- [Directions for this task] Reproduce the listing below from its first line through the line containing "Action: pos(126,165)", including both.

(Item position entries)
- - -
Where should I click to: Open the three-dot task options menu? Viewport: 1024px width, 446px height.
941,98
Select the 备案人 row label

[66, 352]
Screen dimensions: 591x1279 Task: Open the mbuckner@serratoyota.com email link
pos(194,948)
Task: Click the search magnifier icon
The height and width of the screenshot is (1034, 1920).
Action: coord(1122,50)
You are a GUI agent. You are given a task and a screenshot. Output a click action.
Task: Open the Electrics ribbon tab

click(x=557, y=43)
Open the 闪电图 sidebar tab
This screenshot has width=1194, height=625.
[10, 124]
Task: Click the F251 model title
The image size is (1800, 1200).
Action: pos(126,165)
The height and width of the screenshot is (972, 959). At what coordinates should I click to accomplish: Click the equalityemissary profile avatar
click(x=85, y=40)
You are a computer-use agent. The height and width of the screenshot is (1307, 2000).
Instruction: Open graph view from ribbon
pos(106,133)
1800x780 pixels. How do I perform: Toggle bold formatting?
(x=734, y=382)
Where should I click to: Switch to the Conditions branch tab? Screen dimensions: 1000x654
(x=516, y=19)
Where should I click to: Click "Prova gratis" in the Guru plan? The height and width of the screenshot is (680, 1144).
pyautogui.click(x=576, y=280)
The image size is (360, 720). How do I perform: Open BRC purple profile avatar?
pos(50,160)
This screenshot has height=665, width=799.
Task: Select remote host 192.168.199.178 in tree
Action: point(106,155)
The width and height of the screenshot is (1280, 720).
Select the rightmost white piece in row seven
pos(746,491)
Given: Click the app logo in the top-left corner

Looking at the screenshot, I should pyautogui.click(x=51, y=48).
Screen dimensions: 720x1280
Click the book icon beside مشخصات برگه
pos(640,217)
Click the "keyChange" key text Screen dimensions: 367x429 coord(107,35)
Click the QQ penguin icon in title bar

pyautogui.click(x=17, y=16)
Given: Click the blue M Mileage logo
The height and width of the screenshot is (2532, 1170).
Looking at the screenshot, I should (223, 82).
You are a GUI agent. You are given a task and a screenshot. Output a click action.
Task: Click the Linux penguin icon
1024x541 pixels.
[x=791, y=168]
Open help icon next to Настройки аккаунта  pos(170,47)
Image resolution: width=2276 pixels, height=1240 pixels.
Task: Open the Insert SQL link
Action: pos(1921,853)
- - -
- [Solution to the exercise]
Where should I click to: Open the three-dot task options menu? Viewport: 1024px width, 446px height.
941,98
Select the 备案人 row label

[66, 352]
Screen dimensions: 591x1279 Task: Open the mbuckner@serratoyota.com email link
pos(194,948)
Task: Click the search magnifier icon
The height and width of the screenshot is (1034, 1920).
Action: coord(1122,50)
You are a GUI agent. You are given a task and a screenshot. Output a click action.
Task: Open the Electrics ribbon tab

click(x=557, y=43)
Open the 闪电图 sidebar tab
This screenshot has width=1194, height=625.
[10, 124]
Task: Click the F251 model title
The image size is (1800, 1200).
Action: pos(126,165)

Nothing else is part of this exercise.